The Waddensea of Hamburg between Elbe and Weser is a German Biosphere reserve. It was added in 1992 by the UNESCO in their "man and biosphere" (MAB).

This site is a part of the Wadden Sea on the North Sea coast, about 40 km north of the city of Bremerhaven in the Land of Hamburg. Situated close to the mouth of the Elbe River, it represents an estuary system which is the habitat for the seal Phoca vitulina and a large diversity of birds and fish. The nutrient-rich waters of the Elbe support a high biomass production and are important for fish spawning. The site includes sand and mudflats with channels, islands and saltmarshes. The site has been designated as a National Park, Ramsar site and EU Special Protection Area for wild birds.

The major ecosystem type is temperate coastal/marine zone. The major habitats and land cover types are tidal flats with benthic microalgae and seagrass (Zostera marina and Z. nana); salt marshes with Puccinellia maritima, Festuca rubra, Juncus gerardii, and Aster tripolium; sand dunes with Agropyron spp., lyme grass (Elymus arenarius) and marram (Ammophila arenaria).

• Set of tasks:
- a) Decide whether each statement agrees with the Wadden Sea passage. For each, answer yes or no and quote the exact words of the passage that decide it.
(i) UNESCO added the reserve in 1992.
(ii) The site lies about 40 km south of Bremerhaven.
(iii) Juncus gerardii grows in the site's salt marshes.
- b) Using the Wadden Sea passage, answer each question on its own line, marking the answers (i), (ii) and (iii).
(i) Which seal species lives in the estuary system?
(ii) What is the major ecosystem type?
(iii) The site lies close to the mouth of which river?
- c) Resume the Wadden Sea passage, beginning right after its last sentence.
The rows come from a separate source.

• Data for review:

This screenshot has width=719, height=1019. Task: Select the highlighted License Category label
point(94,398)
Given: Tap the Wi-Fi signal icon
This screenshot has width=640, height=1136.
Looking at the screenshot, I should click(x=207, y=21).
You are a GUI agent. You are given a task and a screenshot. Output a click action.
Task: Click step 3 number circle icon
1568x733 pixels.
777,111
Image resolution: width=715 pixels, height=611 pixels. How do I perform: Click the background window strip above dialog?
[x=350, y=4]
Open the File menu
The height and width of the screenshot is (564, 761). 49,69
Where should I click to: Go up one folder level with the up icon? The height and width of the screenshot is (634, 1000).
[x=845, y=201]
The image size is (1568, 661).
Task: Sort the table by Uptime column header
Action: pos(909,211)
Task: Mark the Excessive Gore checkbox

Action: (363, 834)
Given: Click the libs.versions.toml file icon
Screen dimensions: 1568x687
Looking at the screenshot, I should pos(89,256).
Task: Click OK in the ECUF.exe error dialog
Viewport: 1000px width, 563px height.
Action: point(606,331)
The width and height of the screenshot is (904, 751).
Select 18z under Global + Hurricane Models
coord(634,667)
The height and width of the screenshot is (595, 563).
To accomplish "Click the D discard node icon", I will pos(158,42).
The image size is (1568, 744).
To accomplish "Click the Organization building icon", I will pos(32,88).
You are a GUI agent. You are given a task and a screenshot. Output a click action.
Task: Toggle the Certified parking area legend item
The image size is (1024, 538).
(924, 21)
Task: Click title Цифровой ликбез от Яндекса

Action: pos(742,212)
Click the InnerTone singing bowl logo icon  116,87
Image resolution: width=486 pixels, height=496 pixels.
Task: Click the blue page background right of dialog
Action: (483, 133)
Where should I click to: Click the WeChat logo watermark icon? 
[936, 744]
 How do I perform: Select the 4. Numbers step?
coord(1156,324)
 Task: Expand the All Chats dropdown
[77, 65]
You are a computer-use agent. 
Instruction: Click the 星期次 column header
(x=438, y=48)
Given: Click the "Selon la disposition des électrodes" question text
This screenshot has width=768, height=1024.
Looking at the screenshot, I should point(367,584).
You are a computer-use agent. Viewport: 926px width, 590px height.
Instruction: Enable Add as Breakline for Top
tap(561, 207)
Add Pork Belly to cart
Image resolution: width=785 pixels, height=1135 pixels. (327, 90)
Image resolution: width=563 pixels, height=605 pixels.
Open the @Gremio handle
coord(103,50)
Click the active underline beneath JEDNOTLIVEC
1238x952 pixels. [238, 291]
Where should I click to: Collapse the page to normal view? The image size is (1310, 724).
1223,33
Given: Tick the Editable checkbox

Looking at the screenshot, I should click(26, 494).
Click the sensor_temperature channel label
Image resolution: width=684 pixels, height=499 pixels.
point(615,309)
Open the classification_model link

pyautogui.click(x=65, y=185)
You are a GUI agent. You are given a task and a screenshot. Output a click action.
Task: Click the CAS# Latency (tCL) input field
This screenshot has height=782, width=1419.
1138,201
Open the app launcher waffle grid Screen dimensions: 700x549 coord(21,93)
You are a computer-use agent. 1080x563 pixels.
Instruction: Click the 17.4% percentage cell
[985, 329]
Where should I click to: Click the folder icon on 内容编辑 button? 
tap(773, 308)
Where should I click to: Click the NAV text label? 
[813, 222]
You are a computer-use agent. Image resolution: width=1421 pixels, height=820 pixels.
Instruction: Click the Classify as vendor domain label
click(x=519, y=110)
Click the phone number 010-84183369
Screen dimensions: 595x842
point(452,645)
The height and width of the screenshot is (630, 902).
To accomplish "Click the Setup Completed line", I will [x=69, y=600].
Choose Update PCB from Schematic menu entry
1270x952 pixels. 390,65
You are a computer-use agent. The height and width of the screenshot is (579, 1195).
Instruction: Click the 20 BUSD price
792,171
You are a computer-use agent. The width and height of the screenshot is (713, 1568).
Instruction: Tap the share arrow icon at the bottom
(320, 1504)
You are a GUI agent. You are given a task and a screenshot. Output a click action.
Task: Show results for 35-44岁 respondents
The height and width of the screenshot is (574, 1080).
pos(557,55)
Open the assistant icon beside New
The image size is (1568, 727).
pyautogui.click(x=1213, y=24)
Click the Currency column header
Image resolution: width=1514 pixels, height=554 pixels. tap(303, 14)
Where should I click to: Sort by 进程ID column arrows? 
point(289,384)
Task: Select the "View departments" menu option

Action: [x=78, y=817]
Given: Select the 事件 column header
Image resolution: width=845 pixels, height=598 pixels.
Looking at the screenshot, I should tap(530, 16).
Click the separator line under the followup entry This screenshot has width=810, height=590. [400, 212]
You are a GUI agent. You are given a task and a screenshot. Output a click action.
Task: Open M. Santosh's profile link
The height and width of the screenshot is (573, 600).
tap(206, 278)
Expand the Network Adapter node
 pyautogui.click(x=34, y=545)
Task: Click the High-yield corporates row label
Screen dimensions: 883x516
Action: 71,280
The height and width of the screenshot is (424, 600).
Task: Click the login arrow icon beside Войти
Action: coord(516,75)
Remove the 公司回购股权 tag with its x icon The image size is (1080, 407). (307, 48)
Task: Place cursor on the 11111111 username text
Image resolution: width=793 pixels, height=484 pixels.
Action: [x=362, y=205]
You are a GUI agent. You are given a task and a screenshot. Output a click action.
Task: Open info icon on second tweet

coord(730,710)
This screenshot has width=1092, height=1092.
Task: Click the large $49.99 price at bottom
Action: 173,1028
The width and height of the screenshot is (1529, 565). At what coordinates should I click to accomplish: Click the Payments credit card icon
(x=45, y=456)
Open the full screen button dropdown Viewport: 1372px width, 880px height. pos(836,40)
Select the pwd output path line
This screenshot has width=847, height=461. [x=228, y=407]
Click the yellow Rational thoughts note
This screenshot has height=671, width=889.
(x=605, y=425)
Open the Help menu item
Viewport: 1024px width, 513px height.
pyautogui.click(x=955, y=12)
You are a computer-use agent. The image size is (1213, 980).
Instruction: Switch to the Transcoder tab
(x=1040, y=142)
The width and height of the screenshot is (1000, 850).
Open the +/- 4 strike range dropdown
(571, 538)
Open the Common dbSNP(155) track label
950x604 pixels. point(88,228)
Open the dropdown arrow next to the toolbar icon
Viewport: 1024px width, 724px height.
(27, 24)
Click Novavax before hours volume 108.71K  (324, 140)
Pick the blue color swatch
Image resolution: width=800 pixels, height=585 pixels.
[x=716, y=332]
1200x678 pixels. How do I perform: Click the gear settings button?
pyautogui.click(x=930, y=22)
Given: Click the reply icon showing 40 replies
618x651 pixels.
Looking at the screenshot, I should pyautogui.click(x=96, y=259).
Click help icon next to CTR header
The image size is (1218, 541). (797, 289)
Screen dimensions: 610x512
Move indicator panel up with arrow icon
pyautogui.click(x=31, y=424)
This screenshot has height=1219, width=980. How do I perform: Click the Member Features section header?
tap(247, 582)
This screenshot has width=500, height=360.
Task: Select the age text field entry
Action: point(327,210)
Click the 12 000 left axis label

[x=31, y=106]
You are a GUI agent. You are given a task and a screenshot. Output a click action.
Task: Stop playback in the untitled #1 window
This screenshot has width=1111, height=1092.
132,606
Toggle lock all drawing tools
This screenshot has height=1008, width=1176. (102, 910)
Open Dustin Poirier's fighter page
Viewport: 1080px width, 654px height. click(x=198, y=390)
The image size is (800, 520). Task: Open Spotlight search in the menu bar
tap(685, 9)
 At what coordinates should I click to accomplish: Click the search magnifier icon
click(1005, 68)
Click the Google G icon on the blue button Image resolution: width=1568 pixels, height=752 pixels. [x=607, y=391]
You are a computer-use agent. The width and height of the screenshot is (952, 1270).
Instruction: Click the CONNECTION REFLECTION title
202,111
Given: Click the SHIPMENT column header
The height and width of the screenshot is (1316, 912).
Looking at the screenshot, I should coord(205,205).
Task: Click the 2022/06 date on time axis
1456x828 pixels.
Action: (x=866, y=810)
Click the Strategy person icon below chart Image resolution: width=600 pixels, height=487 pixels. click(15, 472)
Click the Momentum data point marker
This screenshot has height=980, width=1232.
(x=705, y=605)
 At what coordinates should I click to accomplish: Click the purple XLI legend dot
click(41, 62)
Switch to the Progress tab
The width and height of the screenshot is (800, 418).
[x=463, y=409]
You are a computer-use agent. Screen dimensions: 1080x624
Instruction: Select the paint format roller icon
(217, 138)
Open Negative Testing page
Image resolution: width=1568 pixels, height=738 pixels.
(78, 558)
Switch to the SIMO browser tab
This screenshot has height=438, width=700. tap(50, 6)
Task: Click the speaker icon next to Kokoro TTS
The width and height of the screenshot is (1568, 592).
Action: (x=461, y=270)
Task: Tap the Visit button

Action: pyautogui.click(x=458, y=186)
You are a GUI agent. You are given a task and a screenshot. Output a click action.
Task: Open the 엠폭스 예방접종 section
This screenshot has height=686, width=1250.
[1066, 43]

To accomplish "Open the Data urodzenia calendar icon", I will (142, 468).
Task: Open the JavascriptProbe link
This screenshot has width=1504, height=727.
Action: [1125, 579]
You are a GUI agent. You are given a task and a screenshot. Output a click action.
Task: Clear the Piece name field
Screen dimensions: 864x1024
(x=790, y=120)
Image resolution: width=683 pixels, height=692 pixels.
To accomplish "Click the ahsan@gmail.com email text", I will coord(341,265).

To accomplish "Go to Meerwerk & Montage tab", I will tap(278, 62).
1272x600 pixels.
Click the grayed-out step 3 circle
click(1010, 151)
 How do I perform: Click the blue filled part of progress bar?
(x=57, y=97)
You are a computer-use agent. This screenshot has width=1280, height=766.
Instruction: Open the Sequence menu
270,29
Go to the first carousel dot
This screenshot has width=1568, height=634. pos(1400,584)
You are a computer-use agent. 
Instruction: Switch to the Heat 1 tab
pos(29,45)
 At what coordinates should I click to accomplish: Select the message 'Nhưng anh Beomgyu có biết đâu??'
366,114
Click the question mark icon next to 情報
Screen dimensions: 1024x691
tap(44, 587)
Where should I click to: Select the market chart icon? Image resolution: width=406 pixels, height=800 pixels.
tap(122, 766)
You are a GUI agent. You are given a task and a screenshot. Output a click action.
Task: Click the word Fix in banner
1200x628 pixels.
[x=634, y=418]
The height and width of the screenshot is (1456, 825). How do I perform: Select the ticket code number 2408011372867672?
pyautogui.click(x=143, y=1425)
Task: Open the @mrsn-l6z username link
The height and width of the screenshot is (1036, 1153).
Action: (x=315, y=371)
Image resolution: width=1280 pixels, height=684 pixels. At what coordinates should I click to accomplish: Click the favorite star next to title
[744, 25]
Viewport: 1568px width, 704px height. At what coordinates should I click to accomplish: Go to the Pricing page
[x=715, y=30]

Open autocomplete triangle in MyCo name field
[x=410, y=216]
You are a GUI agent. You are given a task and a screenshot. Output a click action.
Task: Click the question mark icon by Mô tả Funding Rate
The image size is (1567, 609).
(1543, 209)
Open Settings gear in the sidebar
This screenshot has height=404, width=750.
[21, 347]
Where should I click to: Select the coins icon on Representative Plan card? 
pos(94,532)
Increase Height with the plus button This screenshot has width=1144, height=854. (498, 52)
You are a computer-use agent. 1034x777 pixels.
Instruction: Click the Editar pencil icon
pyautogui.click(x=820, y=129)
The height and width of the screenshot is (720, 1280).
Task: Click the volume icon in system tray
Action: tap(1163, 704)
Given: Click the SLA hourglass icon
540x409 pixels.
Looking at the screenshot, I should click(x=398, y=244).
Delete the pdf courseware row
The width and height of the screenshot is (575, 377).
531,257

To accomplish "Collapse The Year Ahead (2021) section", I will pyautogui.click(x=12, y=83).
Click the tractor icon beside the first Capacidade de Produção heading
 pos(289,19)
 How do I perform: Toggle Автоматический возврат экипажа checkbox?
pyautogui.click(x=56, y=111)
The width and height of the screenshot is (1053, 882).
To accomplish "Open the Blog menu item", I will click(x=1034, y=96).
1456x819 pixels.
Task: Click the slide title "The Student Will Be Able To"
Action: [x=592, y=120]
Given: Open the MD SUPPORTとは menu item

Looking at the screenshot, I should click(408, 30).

• Written answers:
- a)
(i) Yes: "It was added in 1992 by the UNESCO"
(ii) No: "about 40 km north of the city of Bremerhaven"
(iii) Yes: "salt marshes with Puccinellia maritima, Festuca rubra, Juncus gerardii, and Aster tripolium"

- b)
(i) Phoca vitulina
(ii) Temperate coastal/marine zone
(iii) The Elbe River

- c)
The adjacent waters north to the biosphere reserve are intensively used by ships, so that potential oil spills are a major threat to the site. Also, pollution from the Elbe River impacts the ecosystem. An information centre on the Neuwerk Island provides an exhibition and educational materials for tourists.

As of 1998, 38 people lived in the biosphere reserve. The main human activities at the site are recreation and tourism, and some agricultural practices such as livestock grazing.